Submitted to arXiv on 08 Apr. 2024

Ask questions about this paper to our AI assistant

You can also chat with multiple papers at once here.

The license of the paper does not allow us to build upon its content and the AI assistant only knows about the paper metadata rather than the full article.

AI assistant instructions?

Results of the summarizing process for the arXiv paper: 2404.05719v1

This paper's license doesn't allow us to build upon its content and the summarizing process is here made with the paper's metadata rather than the article.

, , , , In their paper titled "Ferret-UI: Grounded Mobile UI Understanding with Multimodal LLMs," authors Keen You, Haotian Zhang, Eldon Schoop, Floris Weers, Amanda Swearngin, Jeffrey Nichols, Yinfei Yang, and Zhe Gan introduce Ferret-UI as a novel multimodal large language model (MLLM) specifically designed to enhance the comprehension and interaction capabilities with user interface (UI) screens. Existing general-domain MLLMs have shown remarkable progress in various tasks; however, they often struggle when it comes to effectively understanding and engaging with UI screens. To address this limitation, Ferret-UI is equipped with referring, grounding, and reasoning capabilities tailored for mobile UI screens. Recognizing that UI screens typically feature an elongated aspect ratio and contain smaller objects of interest like icons and text compared to natural images, the researchers incorporate "any resolution" into Ferret-UI to magnify details and leverage enhanced visual features. Each screen is divided into two sub-images based on the original aspect ratio - horizontal division for portrait screens and vertical division for landscape screens. These sub-images are encoded separately before being processed by the MLLMs. The training data for Ferret-UI is meticulously gathered from a wide range of elementary UI tasks such as icon recognition, finding text, and widget listing. These samples are formatted with region annotations to facilitate precise referring and grounding during instruction-following processes. Additionally, a dataset for advanced tasks including detailed descriptions, perception/interaction conversations, and function inference is compiled to enhance the model's reasoning ability. After training on these curated datasets, demonstrates exceptional comprehension of and the capability to execute open-ended instructions effectively. To evaluate its performance comprehensively across all mentioned tasks, the researchers establish a where Ferret-UI not only outperforms most open-source UI MLLMs but also surpasses GPT-4V on all elementary UI tasks. This innovative approach towards grounded mobile UI understanding showcases significant advancements in tailored specifically for interacting with user interface screens efficiently.
Created on 09 Apr. 2024

Assess the quality of the AI-generated content by voting

Score: 0

Why do we need votes?

Votes are used to determine whether we need to re-run our summarizing tools. If the count reaches -10, our tools can be restarted.

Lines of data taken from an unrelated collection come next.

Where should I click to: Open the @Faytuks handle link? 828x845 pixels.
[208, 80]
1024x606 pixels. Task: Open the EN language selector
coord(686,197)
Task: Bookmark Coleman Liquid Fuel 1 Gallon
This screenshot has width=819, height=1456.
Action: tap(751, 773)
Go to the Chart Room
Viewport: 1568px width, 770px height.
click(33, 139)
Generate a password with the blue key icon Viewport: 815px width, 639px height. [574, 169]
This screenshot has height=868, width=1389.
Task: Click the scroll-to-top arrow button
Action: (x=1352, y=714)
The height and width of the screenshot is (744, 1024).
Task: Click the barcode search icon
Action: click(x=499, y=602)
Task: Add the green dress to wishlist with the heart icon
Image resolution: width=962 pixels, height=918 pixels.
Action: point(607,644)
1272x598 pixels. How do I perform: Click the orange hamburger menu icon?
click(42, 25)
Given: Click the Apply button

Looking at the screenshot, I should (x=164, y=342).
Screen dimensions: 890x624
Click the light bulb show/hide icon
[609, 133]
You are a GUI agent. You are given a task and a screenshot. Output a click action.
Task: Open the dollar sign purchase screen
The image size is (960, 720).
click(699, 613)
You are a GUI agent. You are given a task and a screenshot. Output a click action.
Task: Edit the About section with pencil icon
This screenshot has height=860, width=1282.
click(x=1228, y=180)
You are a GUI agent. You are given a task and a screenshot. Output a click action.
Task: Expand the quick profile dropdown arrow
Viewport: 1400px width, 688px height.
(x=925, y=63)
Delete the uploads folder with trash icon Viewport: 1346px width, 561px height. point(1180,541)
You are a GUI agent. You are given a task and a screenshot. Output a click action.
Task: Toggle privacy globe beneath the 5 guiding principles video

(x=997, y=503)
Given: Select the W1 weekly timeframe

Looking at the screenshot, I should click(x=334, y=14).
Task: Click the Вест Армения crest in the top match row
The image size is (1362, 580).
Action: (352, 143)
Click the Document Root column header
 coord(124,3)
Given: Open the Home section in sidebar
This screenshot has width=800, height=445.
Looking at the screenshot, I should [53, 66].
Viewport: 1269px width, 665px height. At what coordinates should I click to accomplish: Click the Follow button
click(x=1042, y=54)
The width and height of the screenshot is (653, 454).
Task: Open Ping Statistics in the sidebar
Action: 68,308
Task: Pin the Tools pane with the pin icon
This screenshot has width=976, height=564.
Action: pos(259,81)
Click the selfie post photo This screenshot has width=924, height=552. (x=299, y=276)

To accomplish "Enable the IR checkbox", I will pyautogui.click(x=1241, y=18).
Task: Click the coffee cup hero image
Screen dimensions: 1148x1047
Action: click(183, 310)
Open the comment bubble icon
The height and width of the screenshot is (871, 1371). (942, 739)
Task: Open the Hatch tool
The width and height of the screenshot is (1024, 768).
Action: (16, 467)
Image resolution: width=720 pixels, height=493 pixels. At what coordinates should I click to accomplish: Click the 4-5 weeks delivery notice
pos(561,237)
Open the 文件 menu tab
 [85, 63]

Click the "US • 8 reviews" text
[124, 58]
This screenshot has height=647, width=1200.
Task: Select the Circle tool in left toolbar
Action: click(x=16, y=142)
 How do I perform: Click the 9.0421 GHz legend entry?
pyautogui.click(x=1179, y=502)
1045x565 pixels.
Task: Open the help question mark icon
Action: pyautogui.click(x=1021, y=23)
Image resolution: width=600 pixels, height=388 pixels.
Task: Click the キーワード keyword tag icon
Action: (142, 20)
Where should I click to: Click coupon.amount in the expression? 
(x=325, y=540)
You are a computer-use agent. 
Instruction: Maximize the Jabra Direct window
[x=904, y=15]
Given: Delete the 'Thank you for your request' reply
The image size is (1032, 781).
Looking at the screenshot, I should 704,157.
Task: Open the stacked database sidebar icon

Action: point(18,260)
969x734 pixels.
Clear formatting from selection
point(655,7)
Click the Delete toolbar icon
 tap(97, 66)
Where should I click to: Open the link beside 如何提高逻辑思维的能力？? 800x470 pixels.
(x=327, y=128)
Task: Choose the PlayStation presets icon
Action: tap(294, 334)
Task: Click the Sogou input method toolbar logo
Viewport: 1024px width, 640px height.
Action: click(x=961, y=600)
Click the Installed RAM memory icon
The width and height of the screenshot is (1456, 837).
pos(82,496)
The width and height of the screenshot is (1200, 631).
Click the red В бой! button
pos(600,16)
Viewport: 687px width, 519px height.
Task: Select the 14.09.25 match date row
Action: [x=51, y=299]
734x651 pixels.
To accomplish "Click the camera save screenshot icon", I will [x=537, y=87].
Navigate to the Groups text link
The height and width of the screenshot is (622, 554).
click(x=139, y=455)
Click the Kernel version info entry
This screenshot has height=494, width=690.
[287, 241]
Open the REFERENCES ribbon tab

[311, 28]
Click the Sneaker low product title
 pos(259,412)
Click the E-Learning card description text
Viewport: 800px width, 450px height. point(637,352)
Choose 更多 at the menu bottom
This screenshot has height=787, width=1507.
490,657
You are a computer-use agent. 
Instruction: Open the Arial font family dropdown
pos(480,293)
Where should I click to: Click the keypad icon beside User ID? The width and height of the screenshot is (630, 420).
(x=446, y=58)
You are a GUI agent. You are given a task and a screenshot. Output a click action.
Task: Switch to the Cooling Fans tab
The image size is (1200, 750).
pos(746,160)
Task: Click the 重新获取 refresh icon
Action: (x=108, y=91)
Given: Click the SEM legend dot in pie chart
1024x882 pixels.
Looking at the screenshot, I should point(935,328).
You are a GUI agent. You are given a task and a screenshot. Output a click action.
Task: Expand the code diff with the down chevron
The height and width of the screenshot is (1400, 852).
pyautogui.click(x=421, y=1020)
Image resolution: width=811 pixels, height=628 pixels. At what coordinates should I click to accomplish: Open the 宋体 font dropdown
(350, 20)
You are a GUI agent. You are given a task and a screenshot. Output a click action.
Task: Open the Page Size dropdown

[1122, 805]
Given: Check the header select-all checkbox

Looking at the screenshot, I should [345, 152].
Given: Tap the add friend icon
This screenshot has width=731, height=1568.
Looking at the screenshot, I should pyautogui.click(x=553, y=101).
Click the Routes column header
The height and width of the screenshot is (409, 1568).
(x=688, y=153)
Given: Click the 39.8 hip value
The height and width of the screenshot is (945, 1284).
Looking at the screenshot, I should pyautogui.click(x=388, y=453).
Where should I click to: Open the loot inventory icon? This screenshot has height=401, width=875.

The previous summary was created more than a year ago and can be re-run (if necessary) by clicking on the Run button below.

The license of this specific paper does not allow us to build upon its content and the summarizing tools will be run using the paper metadata rather than the full article. However, it still does a good job, and you can also try our tools on papers with more open licenses.

Look for similar papers (in beta version)

By clicking on the button above, our algorithm will scan all papers in our database to find the closest based on the contents of the full papers and not just on metadata. Please note that it only works for papers that we have generated summaries for and you can rerun it from time to time to get a more accurate result while our database grows.

Disclaimer: The AI-based summarization tool and virtual assistant provided on this website may not always provide accurate and complete summaries or responses. We encourage you to carefully review and evaluate the generated content to ensure its quality and relevance to your needs.